Janice was coming back down the stairs now. We both heard her. I felt Meredith’s fingers slowly release the paper. I uncapped the marker.
25.
Calculations
BACK WHEN I STILL HAD A COMPUTER, BEFORE IT went rolling down the hill like a boulder, I had come across something of interest in my research. One of the first groups to use the word “punk” was not a band. It was a magazine.
Punk Magazine
. They composed articles about the music in New York City in the 1970s. And once they decided to form this publication they knew they needed to inform people about it. So they walked all over New York City putting up posters that said, “WATCH OUT! PUNK IS COMING!” Nobody knew if it was a band or what exactly Punk was. But people began talking. And before these writers had composed a word, there was already forward momentum. Their words were already lodged in the minds of curious passersby.
That afternoon, when Janice lay down for a much-needed nap, Meredith and I traveled to the copy store in downtown North Branch and produced one hundred photocopies of a homemade poster. She loaned me the money for the paper and a large stapler that resembled a firearm. It all cost over forty dollars total, and if I didn’t pay her back in a week, she said it was going up to fifty. Along with the money, though, I also received her help. And as the big red sun started to descend, she held each poster in place while I blasted a staple right through the top and bottom. We fastened them to splintery telephone poles mainly, but also to community bulletin boards and weathered park benches. Each poster said the same thing.

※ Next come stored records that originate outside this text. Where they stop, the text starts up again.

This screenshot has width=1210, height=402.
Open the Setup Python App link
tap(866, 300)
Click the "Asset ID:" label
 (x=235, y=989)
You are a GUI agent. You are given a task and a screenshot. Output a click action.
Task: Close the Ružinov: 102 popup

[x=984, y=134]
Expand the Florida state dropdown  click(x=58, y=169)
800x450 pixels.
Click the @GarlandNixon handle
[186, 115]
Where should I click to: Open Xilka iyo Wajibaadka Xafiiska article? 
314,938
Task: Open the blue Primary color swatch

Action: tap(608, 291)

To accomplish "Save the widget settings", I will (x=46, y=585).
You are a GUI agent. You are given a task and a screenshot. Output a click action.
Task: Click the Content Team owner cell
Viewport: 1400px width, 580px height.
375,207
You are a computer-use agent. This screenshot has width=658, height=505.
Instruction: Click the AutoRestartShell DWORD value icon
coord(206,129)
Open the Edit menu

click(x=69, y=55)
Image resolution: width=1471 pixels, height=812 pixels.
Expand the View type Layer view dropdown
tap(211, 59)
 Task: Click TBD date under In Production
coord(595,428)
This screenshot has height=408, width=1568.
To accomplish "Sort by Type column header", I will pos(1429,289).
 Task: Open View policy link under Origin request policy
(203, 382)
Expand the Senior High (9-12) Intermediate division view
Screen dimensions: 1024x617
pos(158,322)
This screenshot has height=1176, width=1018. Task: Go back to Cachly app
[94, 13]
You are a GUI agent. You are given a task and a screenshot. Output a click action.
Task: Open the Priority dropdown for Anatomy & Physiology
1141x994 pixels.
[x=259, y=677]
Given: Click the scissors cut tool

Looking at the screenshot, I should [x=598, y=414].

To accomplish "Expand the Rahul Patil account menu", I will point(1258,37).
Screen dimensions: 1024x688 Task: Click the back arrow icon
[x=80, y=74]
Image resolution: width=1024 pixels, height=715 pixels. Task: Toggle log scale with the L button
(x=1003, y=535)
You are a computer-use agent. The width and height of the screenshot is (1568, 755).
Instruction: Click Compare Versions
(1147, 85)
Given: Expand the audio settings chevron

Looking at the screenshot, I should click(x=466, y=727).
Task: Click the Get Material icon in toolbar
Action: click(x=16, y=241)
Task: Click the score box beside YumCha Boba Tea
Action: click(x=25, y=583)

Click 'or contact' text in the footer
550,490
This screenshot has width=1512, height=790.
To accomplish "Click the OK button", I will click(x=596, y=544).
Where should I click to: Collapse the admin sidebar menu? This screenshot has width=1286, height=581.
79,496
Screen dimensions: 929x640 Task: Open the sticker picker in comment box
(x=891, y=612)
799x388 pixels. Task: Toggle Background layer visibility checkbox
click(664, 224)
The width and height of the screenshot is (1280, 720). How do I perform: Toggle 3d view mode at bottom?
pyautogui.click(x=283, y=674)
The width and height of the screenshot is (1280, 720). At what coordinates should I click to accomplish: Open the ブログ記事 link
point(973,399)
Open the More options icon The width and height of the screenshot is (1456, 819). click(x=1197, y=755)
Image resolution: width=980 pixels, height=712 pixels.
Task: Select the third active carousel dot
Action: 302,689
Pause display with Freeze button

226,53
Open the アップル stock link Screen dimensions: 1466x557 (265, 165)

WATCH OUT! THE RASH IS HERE!
 
We avoided people, and when someone snuck up and asked us what The Rash was, Meredith told them she didn’t know. She said we’d been paid to put up the signs. I couldn’t believe how casually she was able to handle these situations. She actually seemed to take pleasure in confusing strangers. I could tell, even more than with Jared, anything secretive charged her with a new energy. She’d begun the afternoon dragging her feet, but on the way home, she was more enlivened about our handiwork than I was.